===== Exercise inputs =====

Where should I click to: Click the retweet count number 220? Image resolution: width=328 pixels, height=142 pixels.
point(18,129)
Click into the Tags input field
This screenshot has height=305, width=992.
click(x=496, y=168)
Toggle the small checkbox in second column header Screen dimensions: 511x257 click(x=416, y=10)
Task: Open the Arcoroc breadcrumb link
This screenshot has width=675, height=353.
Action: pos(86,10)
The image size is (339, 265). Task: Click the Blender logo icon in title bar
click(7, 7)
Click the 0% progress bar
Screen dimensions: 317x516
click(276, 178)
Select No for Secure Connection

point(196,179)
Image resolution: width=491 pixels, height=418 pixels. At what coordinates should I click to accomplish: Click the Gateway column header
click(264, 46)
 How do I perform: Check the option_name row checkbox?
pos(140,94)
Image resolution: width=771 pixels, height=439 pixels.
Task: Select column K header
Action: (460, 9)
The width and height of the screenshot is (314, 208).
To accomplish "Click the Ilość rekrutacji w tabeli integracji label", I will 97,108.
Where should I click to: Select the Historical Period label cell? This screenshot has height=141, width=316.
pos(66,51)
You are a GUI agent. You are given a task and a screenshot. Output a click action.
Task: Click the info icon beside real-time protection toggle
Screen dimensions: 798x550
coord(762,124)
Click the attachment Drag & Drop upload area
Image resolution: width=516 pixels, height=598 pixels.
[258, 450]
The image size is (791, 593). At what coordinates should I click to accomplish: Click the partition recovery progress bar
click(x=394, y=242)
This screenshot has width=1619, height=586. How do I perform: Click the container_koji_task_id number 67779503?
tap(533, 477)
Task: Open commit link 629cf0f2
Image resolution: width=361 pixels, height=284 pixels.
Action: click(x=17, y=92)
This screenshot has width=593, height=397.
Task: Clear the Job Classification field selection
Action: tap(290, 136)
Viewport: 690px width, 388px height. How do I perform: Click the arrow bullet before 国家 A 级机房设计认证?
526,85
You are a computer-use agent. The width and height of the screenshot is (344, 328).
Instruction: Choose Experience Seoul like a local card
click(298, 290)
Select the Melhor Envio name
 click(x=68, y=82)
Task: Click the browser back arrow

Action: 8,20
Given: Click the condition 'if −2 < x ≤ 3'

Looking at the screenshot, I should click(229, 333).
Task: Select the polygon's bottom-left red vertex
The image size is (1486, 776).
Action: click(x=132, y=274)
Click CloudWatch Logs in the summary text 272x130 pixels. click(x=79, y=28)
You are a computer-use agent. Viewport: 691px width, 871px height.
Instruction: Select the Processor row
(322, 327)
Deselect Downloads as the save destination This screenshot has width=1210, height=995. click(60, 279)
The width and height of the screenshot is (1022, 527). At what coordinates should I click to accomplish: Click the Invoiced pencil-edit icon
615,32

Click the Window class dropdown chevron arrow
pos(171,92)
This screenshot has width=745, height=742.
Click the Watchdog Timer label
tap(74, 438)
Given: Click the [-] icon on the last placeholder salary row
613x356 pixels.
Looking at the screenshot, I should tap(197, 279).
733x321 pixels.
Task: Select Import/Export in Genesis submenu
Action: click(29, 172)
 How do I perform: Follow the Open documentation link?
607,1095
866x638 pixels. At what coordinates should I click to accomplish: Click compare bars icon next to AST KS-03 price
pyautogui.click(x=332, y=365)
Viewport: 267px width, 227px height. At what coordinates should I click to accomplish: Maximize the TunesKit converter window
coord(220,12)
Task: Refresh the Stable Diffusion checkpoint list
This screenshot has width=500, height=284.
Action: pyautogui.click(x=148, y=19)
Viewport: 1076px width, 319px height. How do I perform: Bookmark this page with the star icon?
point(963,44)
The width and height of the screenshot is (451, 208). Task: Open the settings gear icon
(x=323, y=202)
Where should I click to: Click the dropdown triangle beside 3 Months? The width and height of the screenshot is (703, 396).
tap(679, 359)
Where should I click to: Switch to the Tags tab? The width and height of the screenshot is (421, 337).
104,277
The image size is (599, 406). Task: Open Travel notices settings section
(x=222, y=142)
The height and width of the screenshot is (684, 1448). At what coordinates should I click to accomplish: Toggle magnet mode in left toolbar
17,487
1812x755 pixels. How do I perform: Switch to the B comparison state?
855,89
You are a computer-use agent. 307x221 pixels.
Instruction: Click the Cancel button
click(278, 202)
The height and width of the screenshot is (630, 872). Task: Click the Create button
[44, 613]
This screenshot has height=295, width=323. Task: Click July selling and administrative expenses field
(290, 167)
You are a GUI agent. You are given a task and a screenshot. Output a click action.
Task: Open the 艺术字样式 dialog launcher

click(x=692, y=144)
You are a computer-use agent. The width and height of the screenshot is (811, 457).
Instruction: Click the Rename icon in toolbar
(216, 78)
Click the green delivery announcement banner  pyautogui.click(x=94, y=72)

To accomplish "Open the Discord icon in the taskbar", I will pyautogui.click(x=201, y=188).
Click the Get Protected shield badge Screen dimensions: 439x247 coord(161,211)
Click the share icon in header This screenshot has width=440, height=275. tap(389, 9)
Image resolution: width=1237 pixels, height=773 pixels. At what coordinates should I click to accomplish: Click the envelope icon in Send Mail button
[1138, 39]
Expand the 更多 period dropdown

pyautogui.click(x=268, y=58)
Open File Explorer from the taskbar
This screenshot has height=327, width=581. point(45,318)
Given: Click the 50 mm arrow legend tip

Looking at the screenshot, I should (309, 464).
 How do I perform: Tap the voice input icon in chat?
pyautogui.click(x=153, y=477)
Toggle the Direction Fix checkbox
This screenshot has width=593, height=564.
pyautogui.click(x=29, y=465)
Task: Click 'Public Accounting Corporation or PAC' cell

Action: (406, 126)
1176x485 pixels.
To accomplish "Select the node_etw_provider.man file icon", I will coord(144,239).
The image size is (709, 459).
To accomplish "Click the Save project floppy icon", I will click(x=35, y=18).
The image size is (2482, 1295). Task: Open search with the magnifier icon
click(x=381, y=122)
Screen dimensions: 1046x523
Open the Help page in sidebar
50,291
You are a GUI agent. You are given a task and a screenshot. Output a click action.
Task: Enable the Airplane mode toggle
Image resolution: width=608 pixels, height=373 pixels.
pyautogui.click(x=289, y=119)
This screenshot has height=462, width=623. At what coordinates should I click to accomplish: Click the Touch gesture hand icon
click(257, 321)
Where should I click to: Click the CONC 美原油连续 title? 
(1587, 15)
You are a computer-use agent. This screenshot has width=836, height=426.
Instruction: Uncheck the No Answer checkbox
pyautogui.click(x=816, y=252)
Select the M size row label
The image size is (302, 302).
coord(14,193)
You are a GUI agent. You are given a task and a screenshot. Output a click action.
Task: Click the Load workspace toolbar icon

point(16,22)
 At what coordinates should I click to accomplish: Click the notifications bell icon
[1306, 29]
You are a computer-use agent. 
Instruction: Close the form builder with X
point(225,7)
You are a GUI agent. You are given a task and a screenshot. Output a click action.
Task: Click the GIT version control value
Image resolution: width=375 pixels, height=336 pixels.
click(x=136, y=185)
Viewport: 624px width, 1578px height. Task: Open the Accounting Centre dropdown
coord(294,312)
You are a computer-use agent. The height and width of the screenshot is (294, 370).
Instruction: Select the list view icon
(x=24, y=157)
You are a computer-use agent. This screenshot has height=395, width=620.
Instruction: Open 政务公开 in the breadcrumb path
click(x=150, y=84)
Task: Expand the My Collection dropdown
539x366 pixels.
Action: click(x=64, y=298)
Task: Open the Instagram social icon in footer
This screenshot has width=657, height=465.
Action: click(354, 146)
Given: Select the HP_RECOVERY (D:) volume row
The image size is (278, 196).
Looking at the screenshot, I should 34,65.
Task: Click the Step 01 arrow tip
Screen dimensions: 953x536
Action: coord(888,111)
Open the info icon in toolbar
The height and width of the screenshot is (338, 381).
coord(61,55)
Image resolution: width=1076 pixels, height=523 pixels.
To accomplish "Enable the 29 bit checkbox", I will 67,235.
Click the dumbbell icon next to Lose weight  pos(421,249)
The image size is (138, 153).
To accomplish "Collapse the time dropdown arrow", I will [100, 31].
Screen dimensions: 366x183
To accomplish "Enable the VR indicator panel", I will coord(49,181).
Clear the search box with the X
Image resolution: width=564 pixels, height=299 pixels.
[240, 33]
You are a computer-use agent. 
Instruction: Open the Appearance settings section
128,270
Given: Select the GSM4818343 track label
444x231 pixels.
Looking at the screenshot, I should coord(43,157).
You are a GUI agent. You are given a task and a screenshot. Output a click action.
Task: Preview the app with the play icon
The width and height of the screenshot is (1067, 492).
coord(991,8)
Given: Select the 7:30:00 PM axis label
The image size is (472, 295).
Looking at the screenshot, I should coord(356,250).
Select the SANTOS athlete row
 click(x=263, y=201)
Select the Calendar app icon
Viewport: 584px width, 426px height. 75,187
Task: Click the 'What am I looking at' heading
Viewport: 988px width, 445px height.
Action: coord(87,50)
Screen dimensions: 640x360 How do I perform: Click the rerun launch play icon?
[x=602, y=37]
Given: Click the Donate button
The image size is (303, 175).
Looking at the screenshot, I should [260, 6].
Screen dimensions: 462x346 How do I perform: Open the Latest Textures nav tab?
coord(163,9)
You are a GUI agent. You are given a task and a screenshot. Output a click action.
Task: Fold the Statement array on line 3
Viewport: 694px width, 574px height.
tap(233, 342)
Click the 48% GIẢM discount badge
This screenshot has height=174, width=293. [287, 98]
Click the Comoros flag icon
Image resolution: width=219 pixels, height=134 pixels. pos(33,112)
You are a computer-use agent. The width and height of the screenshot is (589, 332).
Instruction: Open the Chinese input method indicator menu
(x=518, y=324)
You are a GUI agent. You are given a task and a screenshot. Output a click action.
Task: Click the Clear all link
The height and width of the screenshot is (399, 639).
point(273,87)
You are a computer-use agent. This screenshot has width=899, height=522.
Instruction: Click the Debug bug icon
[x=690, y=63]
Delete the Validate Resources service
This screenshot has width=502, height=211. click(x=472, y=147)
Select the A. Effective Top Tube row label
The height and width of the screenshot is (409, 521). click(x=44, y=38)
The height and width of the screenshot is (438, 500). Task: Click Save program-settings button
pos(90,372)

=====

Exercise directions
Find the word "info" in the records, and report each line that has it.

Solution for this problem
Task: Click the info icon beside real-time protection toggle
Open the info icon in toolbar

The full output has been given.